### PROBLEM TO WORK ON
Start with the first line of the records below. Output each line exactly, ending with the one that contains "Open the Action".
++++ RECORDS SUPPLIED
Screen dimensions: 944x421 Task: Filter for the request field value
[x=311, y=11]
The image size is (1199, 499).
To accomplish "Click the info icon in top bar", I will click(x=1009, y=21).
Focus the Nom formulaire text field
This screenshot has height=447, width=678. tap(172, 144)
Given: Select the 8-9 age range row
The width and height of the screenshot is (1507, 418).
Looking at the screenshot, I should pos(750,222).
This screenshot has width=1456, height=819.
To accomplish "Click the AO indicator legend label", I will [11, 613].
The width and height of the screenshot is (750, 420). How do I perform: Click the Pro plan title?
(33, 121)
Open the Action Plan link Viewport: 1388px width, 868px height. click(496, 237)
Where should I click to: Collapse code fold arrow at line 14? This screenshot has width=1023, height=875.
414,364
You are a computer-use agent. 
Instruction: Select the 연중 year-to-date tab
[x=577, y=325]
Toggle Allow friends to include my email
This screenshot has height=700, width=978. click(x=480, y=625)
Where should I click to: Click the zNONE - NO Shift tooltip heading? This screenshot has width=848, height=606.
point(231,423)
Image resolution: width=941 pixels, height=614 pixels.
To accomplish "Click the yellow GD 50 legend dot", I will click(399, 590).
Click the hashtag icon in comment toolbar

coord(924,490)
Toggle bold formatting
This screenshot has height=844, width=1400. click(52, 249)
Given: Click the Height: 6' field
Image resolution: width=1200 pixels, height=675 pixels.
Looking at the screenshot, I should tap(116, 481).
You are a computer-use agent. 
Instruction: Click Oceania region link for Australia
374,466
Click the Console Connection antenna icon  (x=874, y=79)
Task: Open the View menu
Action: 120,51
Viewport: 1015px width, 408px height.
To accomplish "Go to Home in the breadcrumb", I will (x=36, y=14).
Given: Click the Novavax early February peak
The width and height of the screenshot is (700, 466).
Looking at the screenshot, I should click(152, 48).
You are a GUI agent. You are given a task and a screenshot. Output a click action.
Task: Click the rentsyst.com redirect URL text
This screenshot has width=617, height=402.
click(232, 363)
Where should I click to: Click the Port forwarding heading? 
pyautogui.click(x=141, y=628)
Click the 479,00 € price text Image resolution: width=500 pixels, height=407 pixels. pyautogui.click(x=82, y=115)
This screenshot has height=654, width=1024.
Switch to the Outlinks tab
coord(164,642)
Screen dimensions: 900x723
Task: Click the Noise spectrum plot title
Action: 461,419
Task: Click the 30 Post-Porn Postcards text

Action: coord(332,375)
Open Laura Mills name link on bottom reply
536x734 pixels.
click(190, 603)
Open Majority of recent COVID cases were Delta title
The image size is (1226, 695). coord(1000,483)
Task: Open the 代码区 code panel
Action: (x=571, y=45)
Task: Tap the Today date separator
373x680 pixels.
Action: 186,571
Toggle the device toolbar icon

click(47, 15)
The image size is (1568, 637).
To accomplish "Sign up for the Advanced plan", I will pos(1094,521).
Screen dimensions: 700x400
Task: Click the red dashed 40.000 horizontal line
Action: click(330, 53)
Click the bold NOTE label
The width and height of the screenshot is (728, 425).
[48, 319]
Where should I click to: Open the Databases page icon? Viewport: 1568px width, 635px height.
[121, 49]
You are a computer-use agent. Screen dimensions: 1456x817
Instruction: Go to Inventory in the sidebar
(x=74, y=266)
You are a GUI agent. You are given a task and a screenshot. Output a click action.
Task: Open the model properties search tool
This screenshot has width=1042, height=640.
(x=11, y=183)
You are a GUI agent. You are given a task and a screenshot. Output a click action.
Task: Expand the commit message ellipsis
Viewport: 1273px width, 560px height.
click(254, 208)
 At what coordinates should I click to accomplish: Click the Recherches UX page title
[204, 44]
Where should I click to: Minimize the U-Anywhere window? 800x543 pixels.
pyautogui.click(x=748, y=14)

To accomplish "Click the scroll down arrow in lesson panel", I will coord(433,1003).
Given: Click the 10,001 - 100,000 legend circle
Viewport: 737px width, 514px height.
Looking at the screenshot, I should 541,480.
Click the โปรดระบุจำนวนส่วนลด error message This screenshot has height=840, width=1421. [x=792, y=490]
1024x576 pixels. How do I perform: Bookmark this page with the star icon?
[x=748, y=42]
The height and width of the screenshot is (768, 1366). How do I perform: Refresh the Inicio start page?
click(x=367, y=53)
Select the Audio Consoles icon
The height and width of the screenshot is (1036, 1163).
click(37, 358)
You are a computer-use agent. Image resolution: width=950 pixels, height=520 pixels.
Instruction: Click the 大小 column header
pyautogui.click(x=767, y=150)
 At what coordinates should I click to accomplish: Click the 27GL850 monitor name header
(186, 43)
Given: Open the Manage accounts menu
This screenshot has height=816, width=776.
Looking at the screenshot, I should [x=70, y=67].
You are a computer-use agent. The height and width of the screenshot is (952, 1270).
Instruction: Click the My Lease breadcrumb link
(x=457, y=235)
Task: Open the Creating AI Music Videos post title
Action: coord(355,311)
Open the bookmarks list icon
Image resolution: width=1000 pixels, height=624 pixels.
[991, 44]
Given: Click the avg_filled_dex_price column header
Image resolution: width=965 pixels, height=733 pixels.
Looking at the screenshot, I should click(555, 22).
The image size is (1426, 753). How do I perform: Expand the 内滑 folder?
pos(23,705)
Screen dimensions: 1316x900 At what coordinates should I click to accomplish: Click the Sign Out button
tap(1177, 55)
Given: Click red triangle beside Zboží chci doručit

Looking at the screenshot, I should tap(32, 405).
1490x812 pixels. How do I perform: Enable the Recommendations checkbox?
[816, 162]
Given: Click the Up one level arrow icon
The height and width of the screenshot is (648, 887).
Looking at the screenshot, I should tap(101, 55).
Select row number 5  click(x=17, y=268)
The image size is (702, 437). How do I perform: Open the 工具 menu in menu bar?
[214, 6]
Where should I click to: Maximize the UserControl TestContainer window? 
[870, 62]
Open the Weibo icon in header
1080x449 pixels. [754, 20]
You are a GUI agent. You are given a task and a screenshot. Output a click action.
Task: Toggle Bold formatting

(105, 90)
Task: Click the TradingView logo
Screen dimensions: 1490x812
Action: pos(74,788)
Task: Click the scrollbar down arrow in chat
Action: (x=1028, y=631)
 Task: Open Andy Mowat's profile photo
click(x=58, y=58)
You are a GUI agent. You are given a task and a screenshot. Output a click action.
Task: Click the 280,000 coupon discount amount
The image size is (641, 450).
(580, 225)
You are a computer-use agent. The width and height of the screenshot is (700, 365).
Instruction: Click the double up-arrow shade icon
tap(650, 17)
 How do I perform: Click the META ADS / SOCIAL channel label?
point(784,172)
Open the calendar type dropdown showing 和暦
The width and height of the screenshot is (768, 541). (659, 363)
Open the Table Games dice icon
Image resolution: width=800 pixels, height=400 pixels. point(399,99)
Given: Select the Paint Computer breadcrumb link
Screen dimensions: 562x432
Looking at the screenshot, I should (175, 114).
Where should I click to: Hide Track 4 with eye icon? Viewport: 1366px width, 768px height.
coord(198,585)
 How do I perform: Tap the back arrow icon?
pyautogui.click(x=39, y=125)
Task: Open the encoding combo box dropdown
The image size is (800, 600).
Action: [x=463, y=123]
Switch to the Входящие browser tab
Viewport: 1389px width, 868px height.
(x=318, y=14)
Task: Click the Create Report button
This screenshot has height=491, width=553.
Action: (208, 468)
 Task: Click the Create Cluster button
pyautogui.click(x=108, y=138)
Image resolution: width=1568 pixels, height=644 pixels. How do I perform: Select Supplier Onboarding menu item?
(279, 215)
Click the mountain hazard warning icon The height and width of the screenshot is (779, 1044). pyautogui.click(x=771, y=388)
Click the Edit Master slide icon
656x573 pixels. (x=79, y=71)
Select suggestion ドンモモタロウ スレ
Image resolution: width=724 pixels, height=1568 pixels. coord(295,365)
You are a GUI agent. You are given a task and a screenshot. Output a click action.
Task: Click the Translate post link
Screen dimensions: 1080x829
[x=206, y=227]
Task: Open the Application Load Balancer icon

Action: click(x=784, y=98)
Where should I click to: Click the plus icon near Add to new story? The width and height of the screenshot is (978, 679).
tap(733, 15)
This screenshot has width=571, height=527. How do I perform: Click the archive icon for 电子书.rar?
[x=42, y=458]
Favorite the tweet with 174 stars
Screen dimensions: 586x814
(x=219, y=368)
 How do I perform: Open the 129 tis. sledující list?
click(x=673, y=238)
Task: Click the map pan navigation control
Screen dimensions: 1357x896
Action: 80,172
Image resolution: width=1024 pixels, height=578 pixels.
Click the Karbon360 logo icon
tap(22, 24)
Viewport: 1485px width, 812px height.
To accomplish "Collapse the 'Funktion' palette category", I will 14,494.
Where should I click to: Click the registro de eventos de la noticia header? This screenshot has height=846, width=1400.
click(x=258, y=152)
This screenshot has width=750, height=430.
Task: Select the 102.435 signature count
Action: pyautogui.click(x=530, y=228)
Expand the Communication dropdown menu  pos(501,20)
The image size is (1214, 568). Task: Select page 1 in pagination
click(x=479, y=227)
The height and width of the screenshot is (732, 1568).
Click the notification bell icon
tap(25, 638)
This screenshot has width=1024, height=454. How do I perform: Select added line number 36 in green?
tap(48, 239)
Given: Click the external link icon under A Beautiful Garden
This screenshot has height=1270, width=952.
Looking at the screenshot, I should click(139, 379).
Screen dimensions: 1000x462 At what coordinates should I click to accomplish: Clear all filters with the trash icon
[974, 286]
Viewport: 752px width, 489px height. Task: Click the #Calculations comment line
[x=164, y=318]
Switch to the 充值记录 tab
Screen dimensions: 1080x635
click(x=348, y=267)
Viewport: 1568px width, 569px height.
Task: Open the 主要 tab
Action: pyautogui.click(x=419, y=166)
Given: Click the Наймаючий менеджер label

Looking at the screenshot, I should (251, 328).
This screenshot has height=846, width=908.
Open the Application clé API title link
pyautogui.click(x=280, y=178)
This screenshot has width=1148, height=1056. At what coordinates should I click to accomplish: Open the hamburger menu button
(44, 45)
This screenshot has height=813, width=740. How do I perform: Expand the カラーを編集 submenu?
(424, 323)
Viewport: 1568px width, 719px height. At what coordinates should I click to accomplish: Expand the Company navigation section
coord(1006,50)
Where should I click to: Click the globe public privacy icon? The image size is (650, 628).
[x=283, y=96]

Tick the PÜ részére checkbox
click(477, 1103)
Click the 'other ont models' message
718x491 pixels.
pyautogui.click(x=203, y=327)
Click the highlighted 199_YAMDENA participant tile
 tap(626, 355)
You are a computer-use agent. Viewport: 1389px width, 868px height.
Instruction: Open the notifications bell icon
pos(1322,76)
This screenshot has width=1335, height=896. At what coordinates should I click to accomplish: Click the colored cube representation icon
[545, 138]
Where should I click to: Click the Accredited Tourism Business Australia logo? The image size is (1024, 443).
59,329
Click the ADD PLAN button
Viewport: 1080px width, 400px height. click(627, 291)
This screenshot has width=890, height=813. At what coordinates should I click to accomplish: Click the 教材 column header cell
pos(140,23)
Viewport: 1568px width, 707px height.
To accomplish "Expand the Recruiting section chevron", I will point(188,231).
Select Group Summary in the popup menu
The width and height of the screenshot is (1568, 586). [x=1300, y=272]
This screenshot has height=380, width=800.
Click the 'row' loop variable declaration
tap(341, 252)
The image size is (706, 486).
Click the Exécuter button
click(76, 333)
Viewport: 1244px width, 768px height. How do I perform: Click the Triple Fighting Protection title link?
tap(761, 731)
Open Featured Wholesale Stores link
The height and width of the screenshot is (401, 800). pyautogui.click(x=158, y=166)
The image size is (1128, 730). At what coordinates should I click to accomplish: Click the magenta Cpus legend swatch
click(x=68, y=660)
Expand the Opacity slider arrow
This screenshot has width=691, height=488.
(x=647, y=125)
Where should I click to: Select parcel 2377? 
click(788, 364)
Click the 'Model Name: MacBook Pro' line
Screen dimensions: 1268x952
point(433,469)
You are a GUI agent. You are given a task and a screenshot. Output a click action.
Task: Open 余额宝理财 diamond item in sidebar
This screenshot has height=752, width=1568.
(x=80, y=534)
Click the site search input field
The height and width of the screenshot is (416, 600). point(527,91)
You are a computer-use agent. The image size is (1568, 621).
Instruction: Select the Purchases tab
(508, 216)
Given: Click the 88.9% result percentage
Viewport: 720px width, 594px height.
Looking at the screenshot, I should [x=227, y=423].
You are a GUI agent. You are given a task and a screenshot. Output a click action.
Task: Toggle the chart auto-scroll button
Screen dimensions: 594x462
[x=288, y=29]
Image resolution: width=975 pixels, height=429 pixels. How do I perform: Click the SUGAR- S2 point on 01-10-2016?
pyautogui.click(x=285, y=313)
++++++++
### RESPONSE TO THE TASK
Screen dimensions: 944x421 Task: Filter for the request field value
[x=311, y=11]
The image size is (1199, 499).
To accomplish "Click the info icon in top bar", I will click(x=1009, y=21).
Focus the Nom formulaire text field
This screenshot has height=447, width=678. tap(172, 144)
Given: Select the 8-9 age range row
The width and height of the screenshot is (1507, 418).
Looking at the screenshot, I should pos(750,222).
This screenshot has width=1456, height=819.
To accomplish "Click the AO indicator legend label", I will [11, 613].
The width and height of the screenshot is (750, 420). How do I perform: Click the Pro plan title?
(33, 121)
Open the Action Plan link Viewport: 1388px width, 868px height. click(496, 237)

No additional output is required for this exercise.